White was now threatening to capture the d-pawn. I will give the remaining moves of this games as it shows how difficult it can be to exploit a pawn advantage against a resourceful opponent. You might like to consider whether Black's strategical play could have been improved (answer at the end of the article). 22...Bc6 23.Nxc6 bxc6 24.Nd4 Qd6 25.f3 Rfe8 26.Qd2

26...Ne6 27.Nxe6 Rxe6 28.Rxe6 fxe6 29.Kb1 Qc7 30.h4 Bf8 31.g5 Bc5 32.h5 Be3 33.Qd3 Qf7 34.hxg6 Qxg6 35.Bc2 Qxd3 36.Bxd3 Rc7 37.Rh1 Rg7 38.Rh5 e5 39.g6 hxg6 40.Rxe5 Kf7 ½–½

Smith,D - Stevens,B

Black saw the possibility of winning a pawn and played 26...Bxc6 27.Nxc6 Rxd1 28.Qxd1 Bxc3
This last move, however, was a fatal error. After 29.Qd3 Be5 30.Qh7 f6 31.Qh8+

Black resigned. 1–0

Smith,D - Walton,C

In this type of position Black can often effectively play ...g5, followed by ...Nh5 and then either ...Nxg3 or ...Nf4. Black did in fact play 10...g5 but after 11.Bg3 he continued with 11 ...Qe7 realising that 11...Nh5 loses a pawn after the surprising 12.Bxe5

Smith,D - Appleyard,D

Here the unguarded Queen on d6 is a source of potential danger for Black; less obviously the loose Bishop might also be at risk.

After 16.c3 Black retreated the Knight to c6 16...Nc6 [16...Qd5 would have been met with 17.Be4 with the forced sequence 17...Qxg5 18.Bxb7 Rb8 19.Qa4+ Ke7 20.Qxa7 Nb5 21.Qb6 Nd6 22.Qc7+ Kf6 23.Qxd6 Rxb7 This position is not actually as strong for White as it might appear on first sight so White might look for improvements along the way, such as playing 20.f4 before continuing with 21.Qxa7. In the game, 16..Nc6 allowed] 17.Bg6 Qxd1 18.Bxf7+ Ke7

[Black might have tried 18...Kf8 19.Raxd1 h6 as there are some ways for White to go wrong; for example 20.Rd7 (20.Nxe6+ Kxf7 21.Rd7+ Kf6 22.Rxb7 Rhe8) 20...hxg5 21.Rxb7 Nd8 In each of these variations White comes out a piece down. White's best continuation is the simple 20 Ne4 when he will finish at least a pawn up with a strong position (20...Kxf7 21 Rb7+ or 20...Nd8 21Bg6). As these variations show, 17 Bg6 is effective only because the Bishop on b7 is loose, as well as the Queen on d6. The game continued...] 19.Raxd1 Kf6 [19...h6 can be met by 20.Rxe6+ Kf8 21.Rd7 as 21...Bc8 or 21...Nd8 now allow 22 Re8 mate while 21...hxg5 22.Rxb7 Nd8 allows 23.Re8# ]
20.Rxe6+ Kxg5 21.Rd5+


In the Killick - Smith game, Black made the wrong strategic decision when he played 26 …Ne6 allowing Knights to be exchanged. He would have had better winning chances after 26 …Bxd4 as his Knight would have been a more effective Minor piece than White’s Bishop.

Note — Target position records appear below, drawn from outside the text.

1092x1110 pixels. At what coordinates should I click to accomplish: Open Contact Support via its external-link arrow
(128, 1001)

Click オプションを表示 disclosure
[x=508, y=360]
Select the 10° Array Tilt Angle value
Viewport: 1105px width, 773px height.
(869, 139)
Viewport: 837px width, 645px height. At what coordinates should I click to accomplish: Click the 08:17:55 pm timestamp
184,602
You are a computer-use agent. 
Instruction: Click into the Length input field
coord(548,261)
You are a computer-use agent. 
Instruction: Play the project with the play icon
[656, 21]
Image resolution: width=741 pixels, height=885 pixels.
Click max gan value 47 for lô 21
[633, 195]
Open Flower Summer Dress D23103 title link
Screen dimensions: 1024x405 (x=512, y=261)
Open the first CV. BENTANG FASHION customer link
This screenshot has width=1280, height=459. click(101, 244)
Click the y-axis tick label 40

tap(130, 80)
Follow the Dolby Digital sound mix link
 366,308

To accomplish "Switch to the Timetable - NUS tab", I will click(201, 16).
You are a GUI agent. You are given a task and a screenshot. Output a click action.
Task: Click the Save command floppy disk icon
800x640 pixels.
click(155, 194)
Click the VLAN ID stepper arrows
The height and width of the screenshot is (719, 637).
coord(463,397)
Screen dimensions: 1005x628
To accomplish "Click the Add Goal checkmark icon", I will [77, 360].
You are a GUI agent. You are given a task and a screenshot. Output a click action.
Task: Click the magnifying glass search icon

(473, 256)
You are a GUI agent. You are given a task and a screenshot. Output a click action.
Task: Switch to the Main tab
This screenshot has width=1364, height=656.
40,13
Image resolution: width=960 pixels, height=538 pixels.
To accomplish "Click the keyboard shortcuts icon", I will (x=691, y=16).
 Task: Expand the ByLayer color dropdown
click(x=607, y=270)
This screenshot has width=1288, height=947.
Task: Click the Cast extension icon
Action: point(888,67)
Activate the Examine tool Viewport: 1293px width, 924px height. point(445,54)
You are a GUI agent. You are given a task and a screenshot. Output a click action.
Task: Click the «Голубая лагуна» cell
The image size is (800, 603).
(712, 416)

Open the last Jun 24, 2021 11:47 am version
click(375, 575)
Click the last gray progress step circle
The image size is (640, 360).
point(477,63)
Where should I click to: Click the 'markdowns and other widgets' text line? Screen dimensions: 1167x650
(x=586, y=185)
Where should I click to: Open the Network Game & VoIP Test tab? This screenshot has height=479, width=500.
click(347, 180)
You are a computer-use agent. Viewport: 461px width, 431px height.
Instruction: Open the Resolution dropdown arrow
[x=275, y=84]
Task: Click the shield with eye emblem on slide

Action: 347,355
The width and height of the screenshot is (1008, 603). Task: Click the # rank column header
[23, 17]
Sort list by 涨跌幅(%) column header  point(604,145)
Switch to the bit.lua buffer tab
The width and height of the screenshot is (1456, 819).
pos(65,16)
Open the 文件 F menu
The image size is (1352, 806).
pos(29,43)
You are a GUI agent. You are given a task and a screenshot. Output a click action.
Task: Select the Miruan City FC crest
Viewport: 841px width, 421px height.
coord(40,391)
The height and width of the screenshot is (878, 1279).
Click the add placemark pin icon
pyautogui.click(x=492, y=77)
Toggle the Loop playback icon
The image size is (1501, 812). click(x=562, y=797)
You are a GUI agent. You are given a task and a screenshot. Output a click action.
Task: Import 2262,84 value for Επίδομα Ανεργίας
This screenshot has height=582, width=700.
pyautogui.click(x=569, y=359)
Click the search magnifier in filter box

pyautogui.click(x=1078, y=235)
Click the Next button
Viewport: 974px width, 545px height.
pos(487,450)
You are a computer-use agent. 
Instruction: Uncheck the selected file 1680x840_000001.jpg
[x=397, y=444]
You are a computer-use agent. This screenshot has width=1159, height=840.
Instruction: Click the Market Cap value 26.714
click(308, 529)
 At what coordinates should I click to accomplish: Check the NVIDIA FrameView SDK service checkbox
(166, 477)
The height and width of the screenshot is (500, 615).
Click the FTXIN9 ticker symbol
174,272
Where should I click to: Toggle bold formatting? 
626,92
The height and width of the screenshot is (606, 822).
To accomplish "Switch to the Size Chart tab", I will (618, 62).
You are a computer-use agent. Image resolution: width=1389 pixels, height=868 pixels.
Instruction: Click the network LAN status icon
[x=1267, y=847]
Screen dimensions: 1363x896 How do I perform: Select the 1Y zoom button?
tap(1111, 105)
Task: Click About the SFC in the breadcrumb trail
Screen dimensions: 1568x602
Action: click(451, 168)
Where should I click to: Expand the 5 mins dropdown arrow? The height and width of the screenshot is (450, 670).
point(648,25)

Thank you very much David; an extremely instructive article, I’m sure readers will agree!

1 comment:

Dan Scoones said...

Thanks for an interesting article. A small correction: the acronym LPDO was coined by John Nunn's student Mike Cook and not by the Doctor himself.